Ils ont mis sur pied, avec l’aide des deux directeurs de Centres Culturels — Laurent Clavel et Yves Ollivier — une sorte de laboratoire de pratique théâtrale avec lequel, de séjour en séjour, Monique Lucas et moi-même entretenons un dialogue concret. Joués au Burkina-Faso, au Niger, au Bénin, au Cameroun en 2003, 2004 et 2005, dans des lieux divers — centres culturels, festivals, lycées, cours, cafés dits maquis — les spectacles Fenêtres et Fantômes, ont ouvert des perspectives à une bonne cinquantaine d’acteurs. Leur représentation du théâtre a explosé ainsi que l’idée qu’ils se faisaient de l’acteur. Certaines et certains ont pris au cours du voyage Pièces d’Identités et Fenêtres et Fantômes une épaisseur remarquable, sont devenus des actrices et des acteurs d’une grande intensité. Monique Lucas œuvre pour que le cheminement que nous avons imaginé s’inscrive dans la durée, se poursuive avec rigueur et beauté. Après avoir travaillé avec l’équipe d’actrices et d’acteurs de Dovie Kendo à Douala une bonne partie du mois d’octobre 2003, elle est repartie en octobre et novembre 2004 et mars-avril 2005 au Burkina-Faso et au Niger. Le 9 décembre 2004, au CCF de Douala que dirige Nadia Derrar, Frédéric Fisbach, moi-même et toute l’équipe d’Animal avons vu avec un grand plaisir le spectacle mis en scène par Dovie et Monique. Je me souviens aussi de la joie d’Olivier Poivre d’Arvor, d’Yves Ollivier et de Laurent Clavel après la représentation de Fenêtres et Fantômes au CCF de Ouagadougou le 29 octobre 2003. Olivier Poivre d’Arvor m’a appelé à Saint-Brieuc à 1 heure du matin et derrière leurs voix, j’entendais une sacrée ambiance dans la cafétaria du Centre, cette cafétaria fraternelle où j’ai bu tant de bières et où se croisent tous ceux qui, à Ouaga, se frottent au théâtre, à la danse, au cinéma, aux arts plastiques, à la culture… C’est dans cette cafétaria que j’ai rencontré pour la première fois, en mai 2003 Ali Diallo, Amadou Bouro, Alain Hema, Hildevert Meda, Ousmane Boundaoné, l’administrateur de la compagnie de danse Salia nï Seydou.

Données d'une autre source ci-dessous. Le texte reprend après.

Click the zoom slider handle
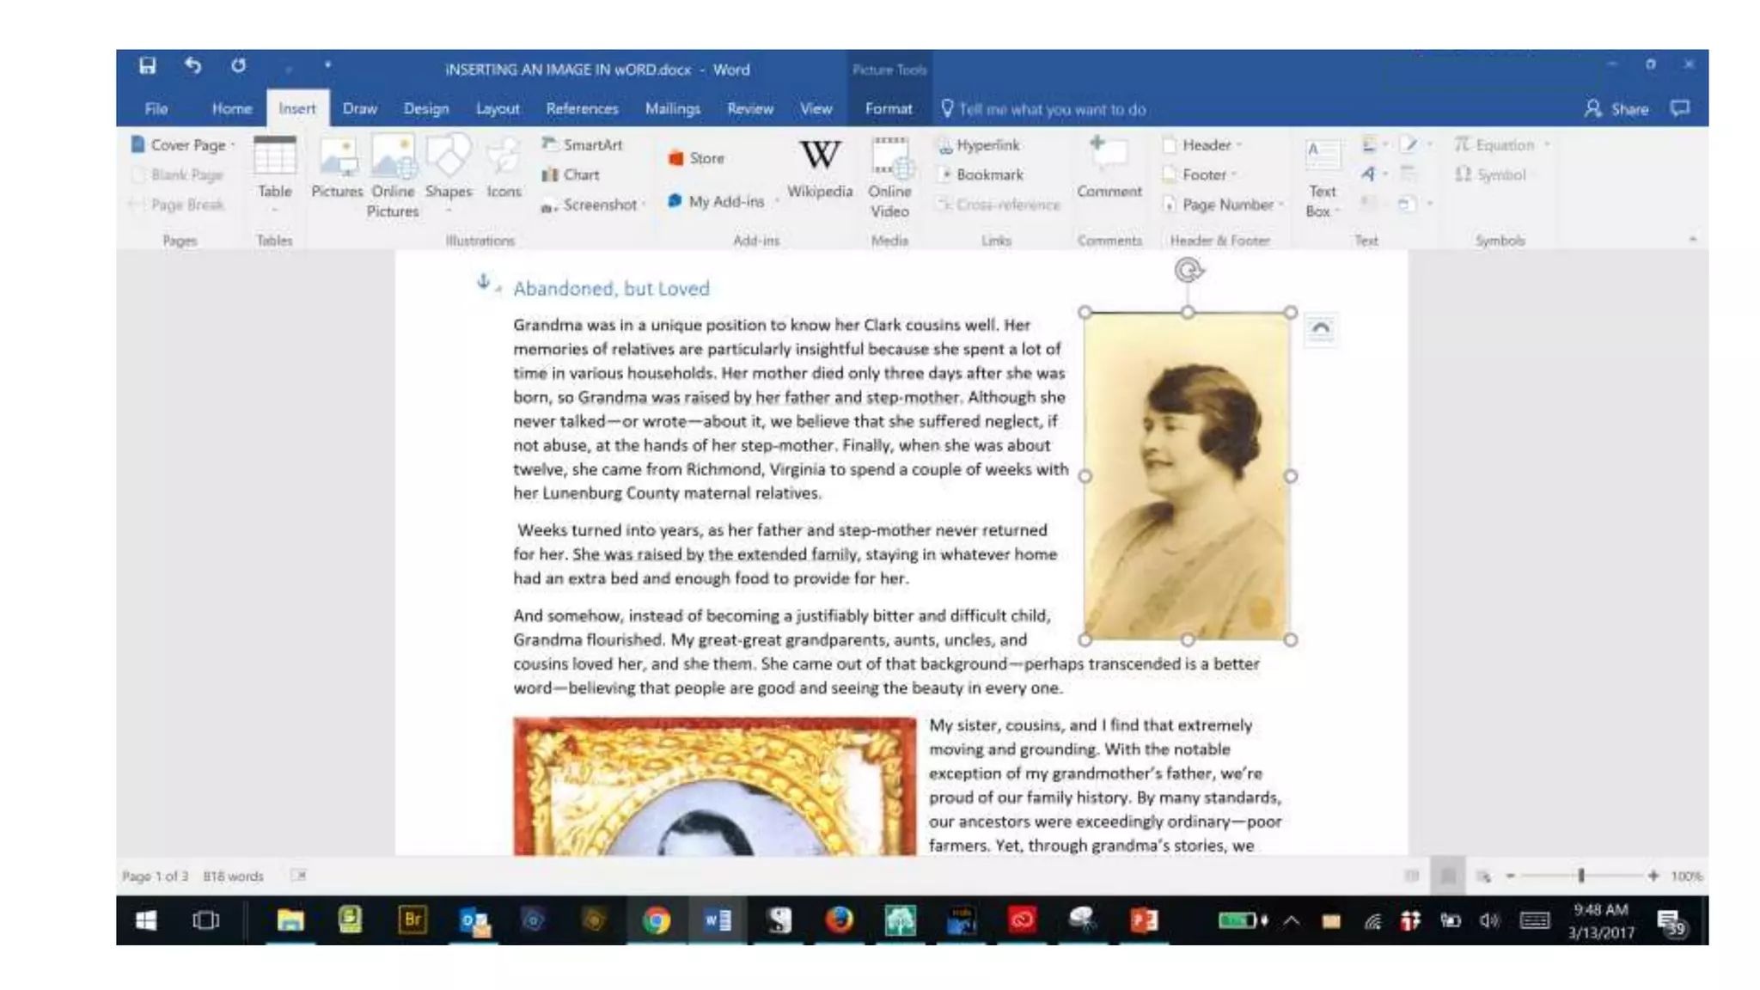 point(1580,876)
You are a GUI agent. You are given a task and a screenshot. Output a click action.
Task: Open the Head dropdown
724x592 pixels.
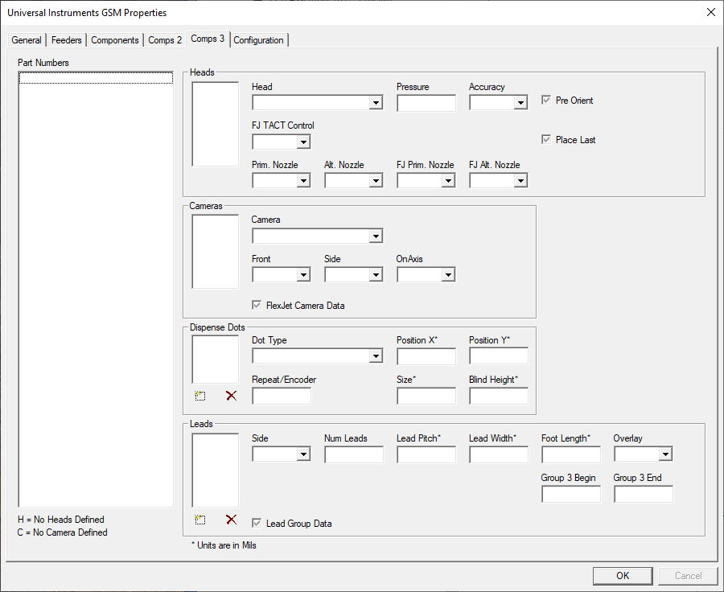coord(375,102)
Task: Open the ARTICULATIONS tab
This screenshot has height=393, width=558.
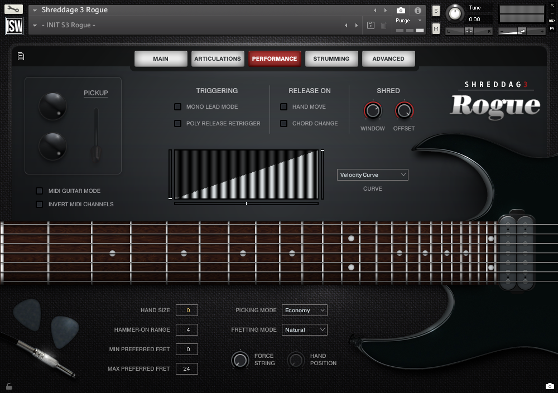Action: click(218, 59)
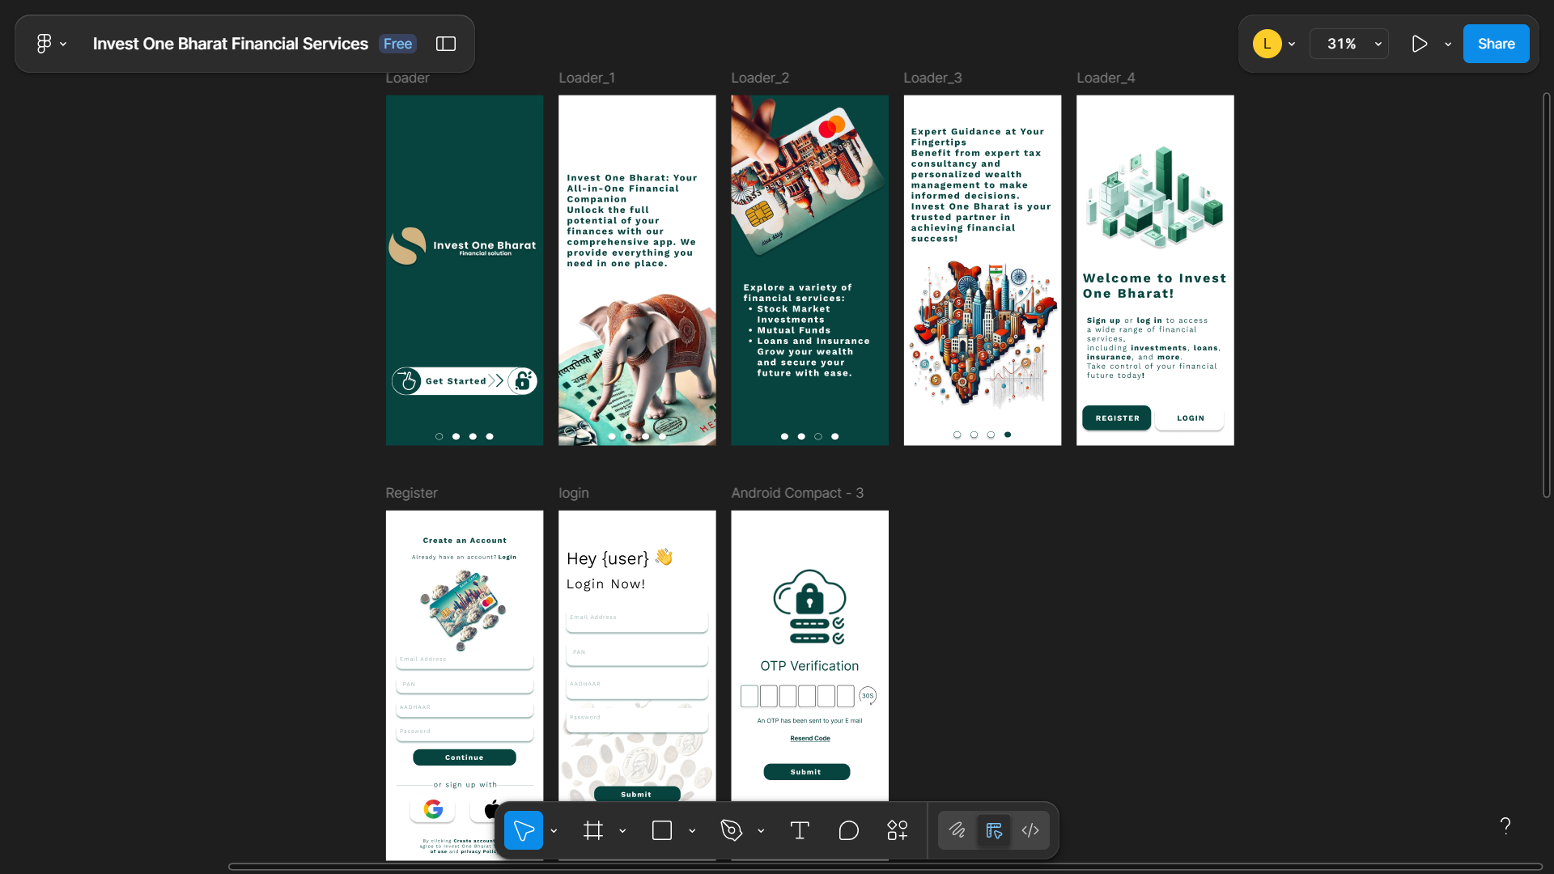This screenshot has width=1554, height=874.
Task: Select the Rectangle shape tool
Action: click(662, 830)
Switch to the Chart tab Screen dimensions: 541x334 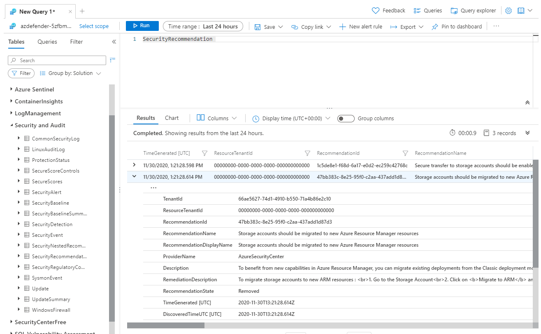(x=172, y=118)
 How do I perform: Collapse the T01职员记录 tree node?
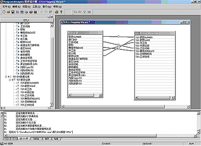[x=10, y=80]
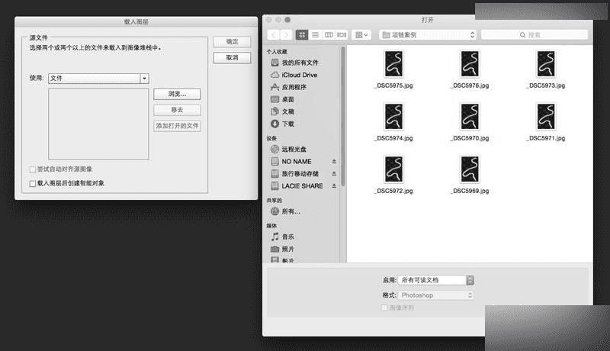Open the 使用 文件 dropdown
This screenshot has height=351, width=610.
99,79
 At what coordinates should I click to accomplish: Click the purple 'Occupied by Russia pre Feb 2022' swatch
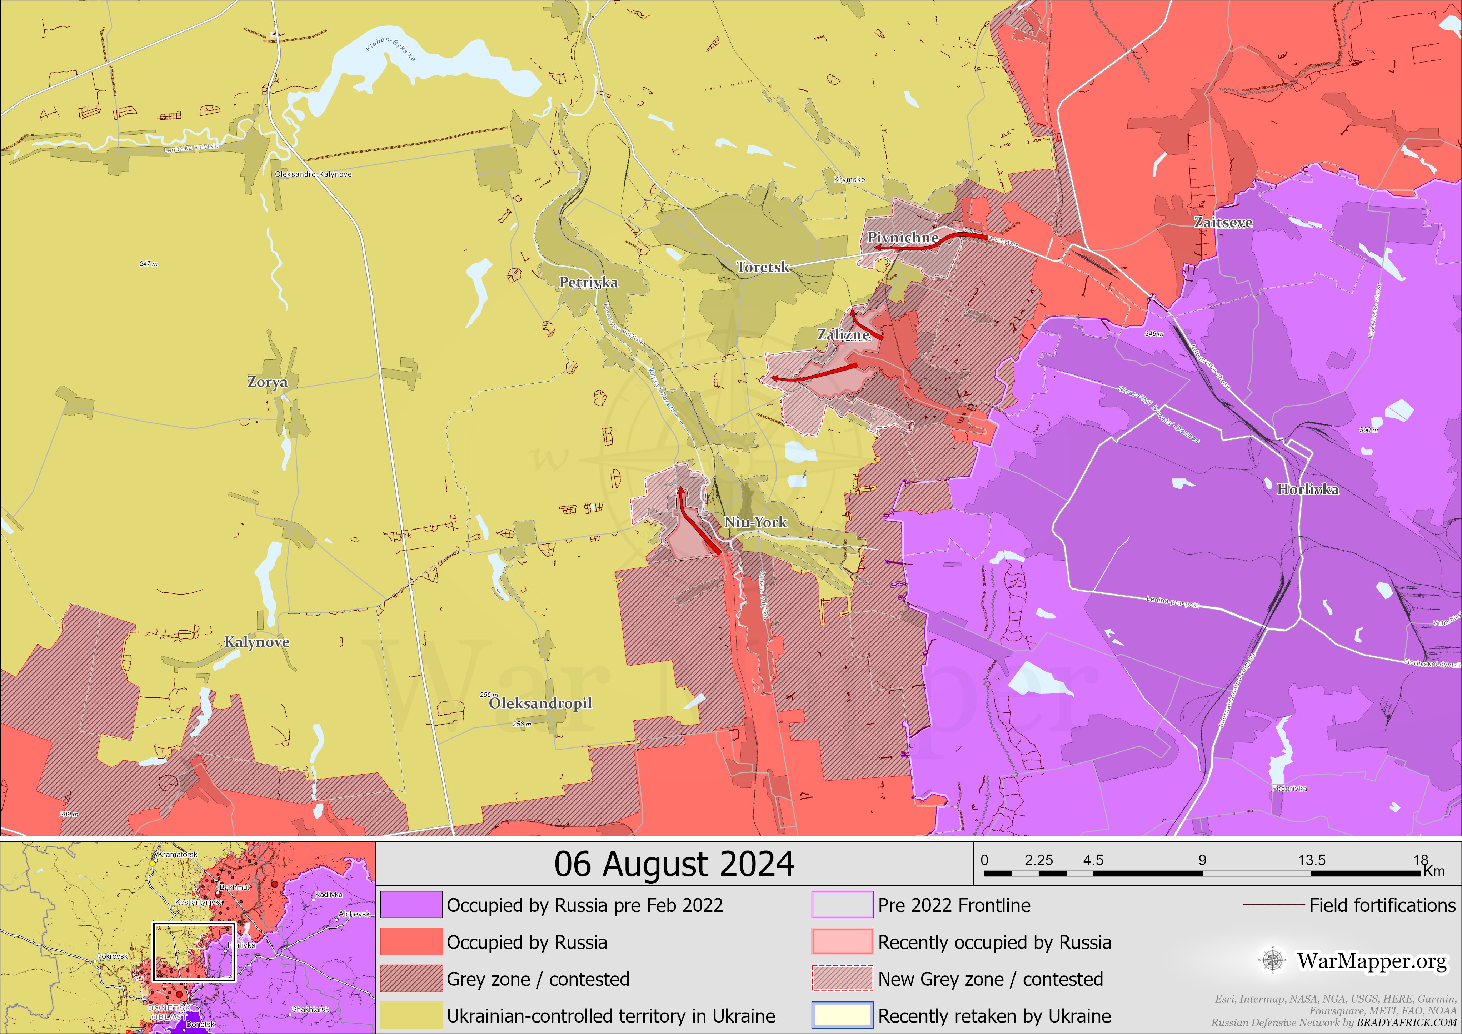[411, 905]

Beau boulot de Monique qui depuis des années creuse la question de l’entraînement de l’acteur et de l’articulation corps/voix/texte. Elle connaît intimement, physiquement pourrait-on dire, des textes comme Pare-choc, Le Petit Rembrandt, Attention au chien, Fesses maigres, En trop, Libérateur, La revenante, Bâtons, La 404 rouge, Culture… Pour chacun de ces textes, elle compose avec les acteurs une partition rythmique, sonore, gestuelle qu’elle noue étroitement au déploiement du sens, des sens … Les spectacles construits dans des cadres, des espaces, des rapports choisis, exposent et explorent des figures stylistiques, des trajets, des discontinuités, des enchaînements qui, de corps en corps, de voix en voix, font entendre un peu du murmure intime du monde. La jubilation des acteurs dans ces spectacles ! Avec plusieurs d’entre eux notre amitié s’est constituée dans ce geste partagé : inventer du théâtre. Certains se sont appropriés tel ou tel texte et le joue au hasard des occasions toute l’année. Ces petites pièces sans cesse remises en chantier en 2002, 2003, 2004, 2005 sont devenues un bien commun.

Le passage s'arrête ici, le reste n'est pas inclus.